As I mentioned in a previous post, I've grown weary of historical black dramas, as they seem to have dominated black cinema in recent years. I'm anxious for more contemporary stories about black people. We do exist today as well, in all our varied forms and complexities, and our films simply don't reflect that fact.
However, I will see Cadillac Records when it opens this weekend. I'm not particularly enthused about it, but, in my line of work, as a blogger and podcaster on the subject of black cinema, I feel obligated to see as many films that fall under that umbrella as possible - the best, worst, and everything else between.
Where exactly in that range Cadillac Records will register will be determined after I sit through it some time this weekend, and I'll certainly share my thoughts on the film here, as well as on my weekly podcast.

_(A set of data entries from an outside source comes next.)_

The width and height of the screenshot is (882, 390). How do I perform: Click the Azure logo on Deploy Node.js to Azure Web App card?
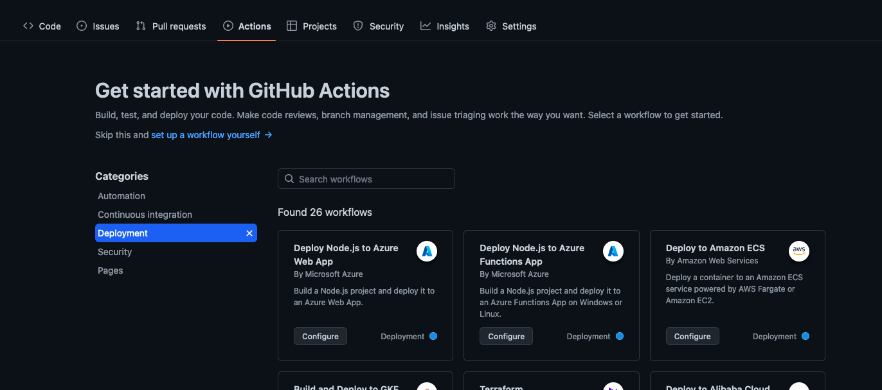coord(427,251)
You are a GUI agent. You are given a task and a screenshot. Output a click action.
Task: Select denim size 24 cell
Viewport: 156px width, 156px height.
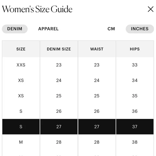click(x=59, y=80)
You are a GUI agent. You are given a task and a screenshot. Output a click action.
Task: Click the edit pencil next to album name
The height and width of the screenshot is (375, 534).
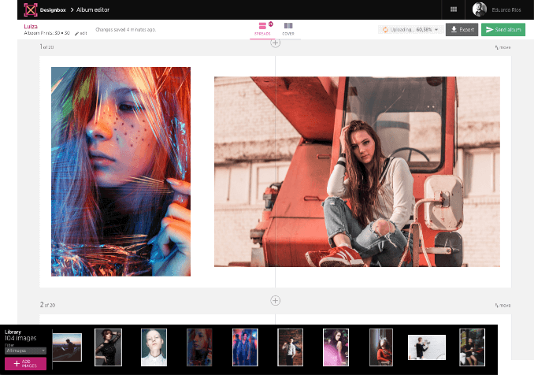80,34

If I had to pick one aspect of the film that could be considered somewhat of a draw, it would be Jeffrey Wright's presence; he's certainly one of the most talented, committed and versatile actors working today, and I will almost always sit up and pay attention whenever I hear that his name has been attached to something.

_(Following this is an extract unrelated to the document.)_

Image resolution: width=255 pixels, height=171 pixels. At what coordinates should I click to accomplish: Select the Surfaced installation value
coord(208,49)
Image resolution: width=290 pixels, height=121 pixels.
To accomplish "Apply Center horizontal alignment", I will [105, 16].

Too bad he's entirely wasted in the last 2 incarnations of the James Bond series with Danielle Craig. I'll assume he picked up a tidy sum of cash for the thankless role he plays in each installment, because his talents could be better exploited elsewhere.
Wilson Morales at the Black Voices blog interviewed Wright about his role in Cadillac Records, amongst other items, which you can read in its entirety here: Jeffrey Wright Talks 'Cadillac Records'.
In it, Wright talks about his upcoming projects - all stage work, interestingly, not film.